— Instruction —
Reproduce the data verbatim, beginning at the line that contains "Open Pengaturan Akun in sidebar" and ending after the line that contains "Action: 442,65". Omit the pictures from your output.

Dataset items
:::
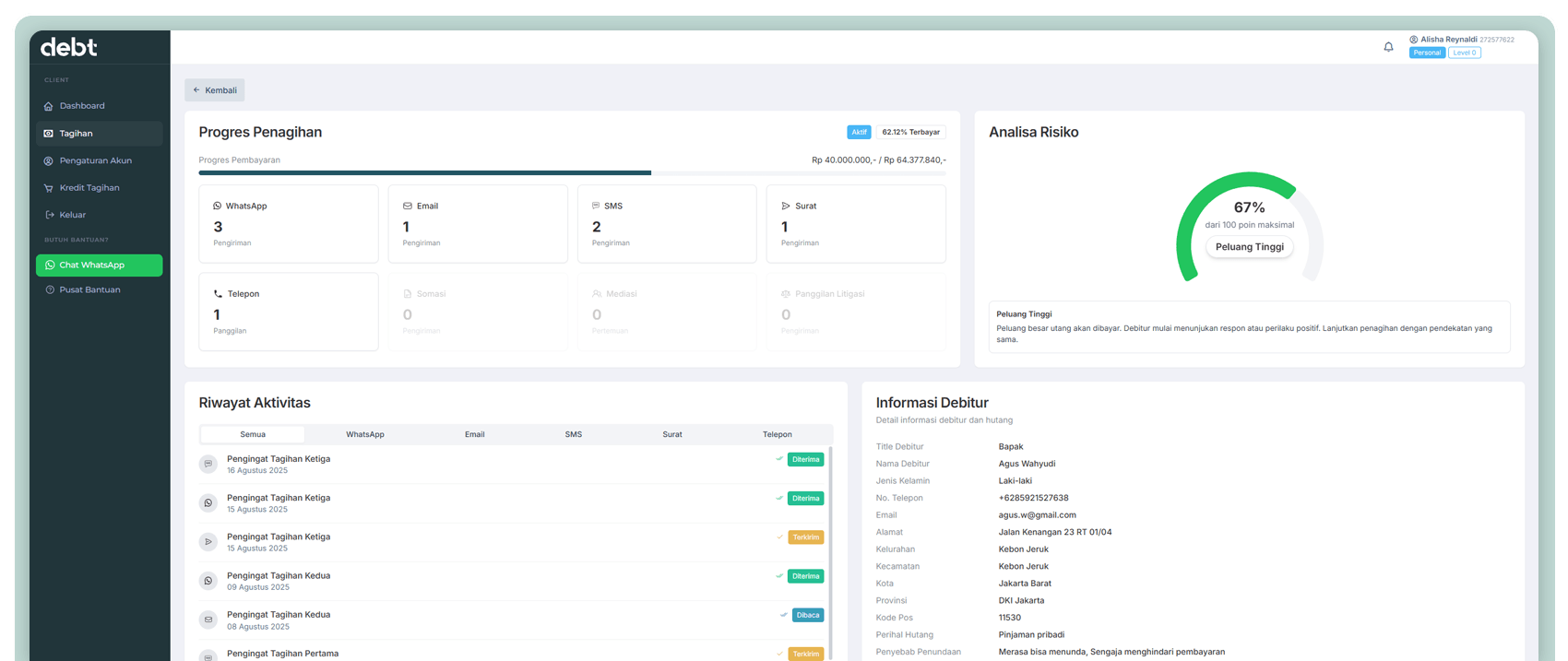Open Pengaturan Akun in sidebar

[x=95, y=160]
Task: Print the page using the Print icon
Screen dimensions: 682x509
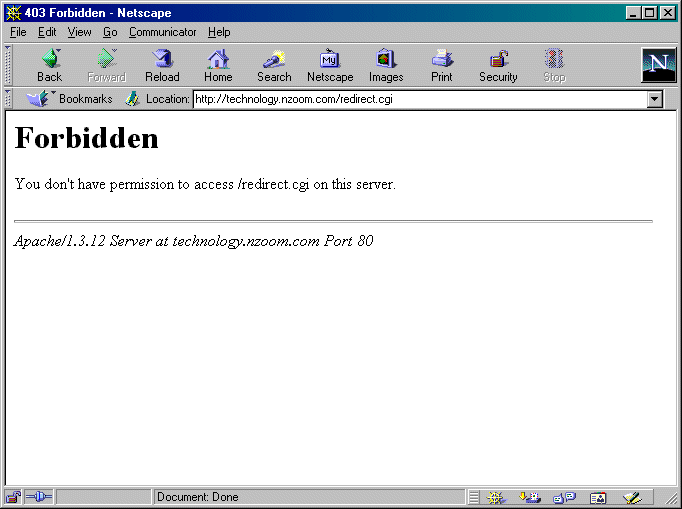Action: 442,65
:::
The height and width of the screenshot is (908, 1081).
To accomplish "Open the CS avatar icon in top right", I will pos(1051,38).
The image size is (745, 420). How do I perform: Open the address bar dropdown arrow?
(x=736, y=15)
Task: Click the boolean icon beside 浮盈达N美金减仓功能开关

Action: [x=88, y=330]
:::
— Reply to the task —
Open Pengaturan Akun in sidebar

[x=95, y=160]
Task: Print the page using the Print icon
Screen dimensions: 682x509
Action: 442,65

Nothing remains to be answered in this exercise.